Professionisti e PA: dal 2026 pagamenti vincolati alla regolarità fiscale
di Simona Baseggio e Barbara Marini
A decorrere dal 15 giugno 2026, le Pubbliche Amministrazioni saranno tenute a verificare la regolarità fiscale dei lavoratori autonomi anche per compensi inferiori a 5.000 euro. È quanto dispone il nuovo comma 1-ter dell’articolo 48-bis del D.P.R. n. 602/1973, introdotto dall’articolo 1, comma 725, della legge n. 199/2025 (legge di bilancio 2026). La norma interviene in maniera chirurgica su un profilo molto delicato dei rapporti tra professionisti e PA: il momento del pagamento.
Nel vigente impianto normativo, l’obbligo di verifica da parte della PA sorge (per tutti) solo per pagamenti superiori a 5.000 euro. Questa soglia funge da filtro di razionalizzazione, evitando che si attivi la macchina dei controlli per somme di modesto rilievo. La novità legislativa, tuttavia, azzera tale soglia ma lo fa selettivamente: solo per i compensi professionali. La nuova disposizione infatti prevede ora che anche per gli importi fino a 5.000 euro da corrispondere al professionista, l’ente è tenuto a sospendere il pagamento e a versare le somme direttamente all’Agente della Riscossione, fino a concorrenza del debito. Solo l’eventuale eccedenza potrà, in un secondo momento, raggiungere le tasche del legittimo prestatore d’opera.
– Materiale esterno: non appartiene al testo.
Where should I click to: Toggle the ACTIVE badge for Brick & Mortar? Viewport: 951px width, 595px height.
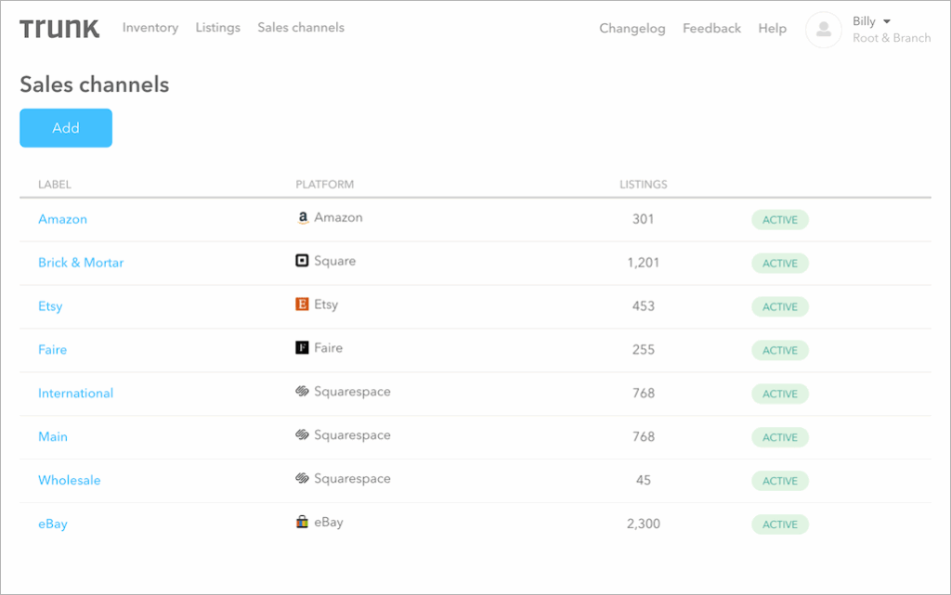[x=779, y=263]
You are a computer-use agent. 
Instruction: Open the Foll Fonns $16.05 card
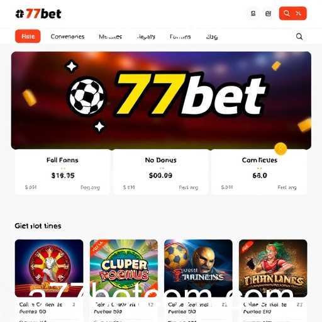(63, 172)
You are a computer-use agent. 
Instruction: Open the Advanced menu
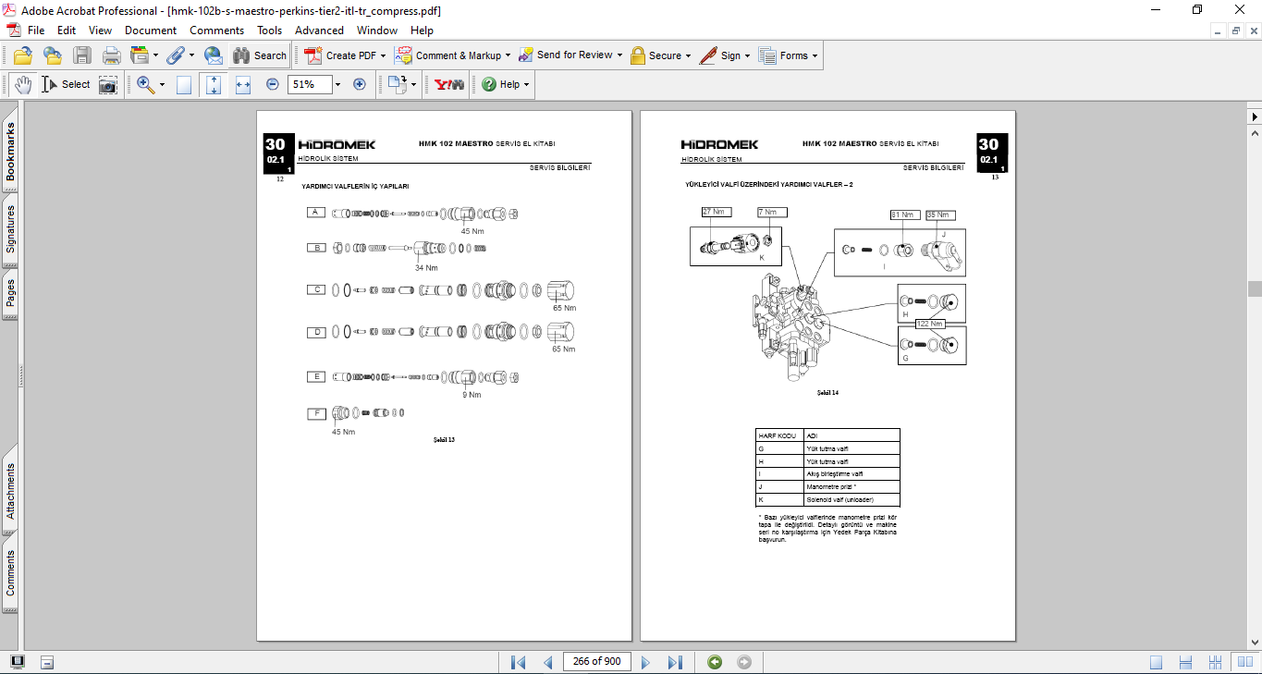[319, 31]
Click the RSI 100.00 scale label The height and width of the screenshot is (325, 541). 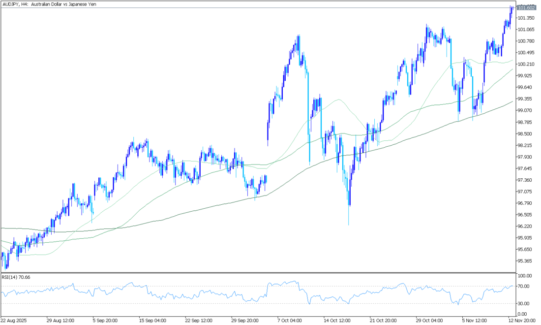(524, 276)
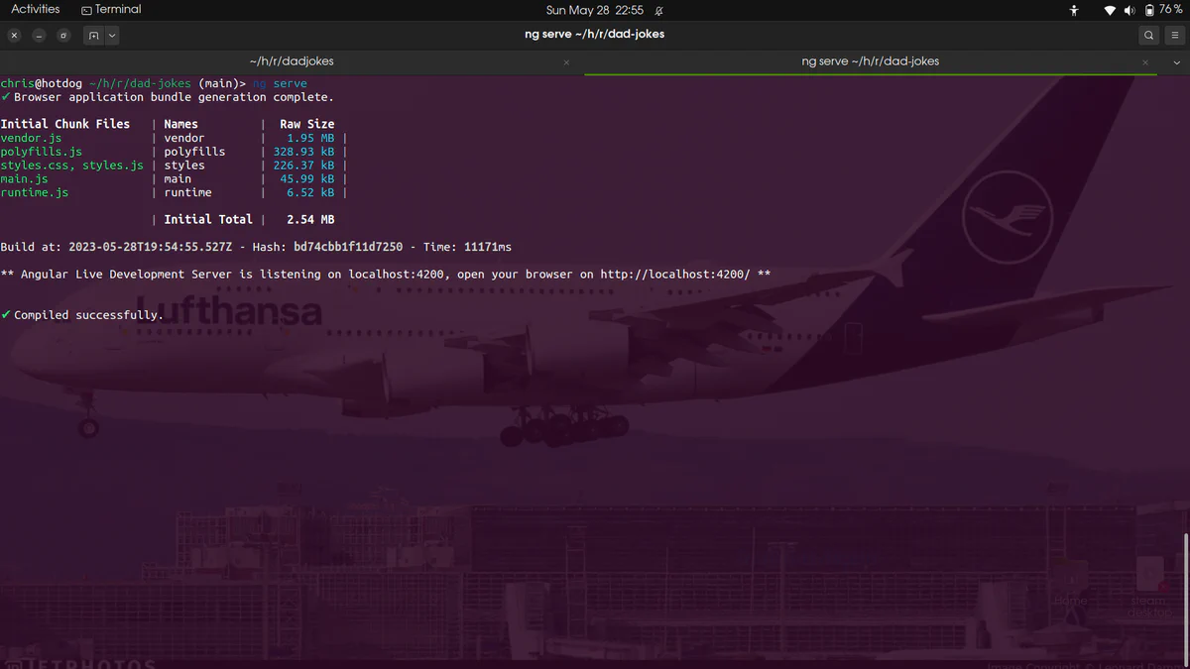Open the Activities overview

tap(36, 10)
La novella normativa riguarda pertanto le sole somme corrisposte ai soggetti titolari di redditi di cui all’articolo 54 del TUIR, vale a dire agli esercenti arti e professioni. Nessun mutamento, invece, per i fornitori d’impresa, che continuano a beneficiare della franchigia dei 5.000 euro.
Il primo spunto critico, e forse il più evidente, riguarda la palese disparità di trattamento. La rimozione della soglia dei 5.000 euro colpisce esclusivamente i redditi di lavoro autonomo. Un’impresa che fornisce cancelleria alla medesima Pubblica Amministrazione continuerà a godere della franchigia; l’avvocato o il commercialista che presta consulenza allo stesso ente, no. Non si comprende quale sia la ratio che giustifichi una tale discriminazione qualitativa del creditore, se non una presunzione di maggiore capacità contributiva o, peggio, di maggiore propensione all’evasione da riscossione, tutta da dimostrare.
Un secondo aspetto, che attiene alla logica dell’efficienza amministrativa, è la totale assenza di un limite minimo per il debito iscritto a ruolo che fa scattare la procedura. Il testo normativo è, sul punto, lapidario: la verifica scatta in presenza di cartelle “di qualunque ammontare”.
Ciò significa, portando il ragionamento alle sue estreme ma logiche conseguenze, che un mandato di pagamento di 2.500 euro potrebbe essere bloccato per un vecchio ruolo di poche decine di euro, magari derivante da una sanzione amministrativa dimenticata o da un contributo previdenziale minore. Si rischia, dunque, di ingolfare la macchina amministrativa degli enti pubblici, già non celebre per la sua celerità, con una miriade di micro-procedure di verifica e versamento, il cui costo di gestione potrebbe, paradossalmente, superare il gettito recuperato.
Non bisogna poi dimenticare che il meccanismo opera “direttamente in base all’esito della verifica”. A differenza della procedura ordinaria prevista dall’articolo 48-bis, comma 1, che prevede una fase di sospensione (fino a 60 giorni) e il successivo intervento dell’agente della riscossione tramite atto formale, il nuovo comma 1-ter prevede un meccanismo accelerato. La Pubblica Amministrazione, una volta accertata la morosità del professionista, è tenuta a versare direttamente all’agente della riscossione l’importo dovuto, fino a concorrenza del debito. Soltanto l’eventuale eccedenza sarà corrisposta al beneficiario.
Si tratta, a tutti gli effetti, di un bypass della fase esecutiva: il creditore viene privato della possibilità di contestare il pignoramento o di negoziare una dilazione, trovandosi estromesso in via automatica dal proprio credito. In questo scenario, il committente pubblico si trasforma in esattore, con un’asimmetria relazionale che desta perplessità, specie se si considera che la PA mantiene comunque un obbligo contrattuale verso il professionista.
In conclusione, la norma, pur avendo subìto un’attenuazione rispetto alla versione originaria (che prevedeva addirittura l’onere, in capo al professionista, di attestare la propria regolarità fiscale già al momento della fatturazione), resta fortemente problematica. Il combinato disposto tra l’assenza di soglia, l’immediata esecutività e la disparità di trattamento rispetto ad altre categorie di creditori, rischia di compromettere l’equilibrio nei rapporti economici tra professionisti e amministrazioni pubbliche.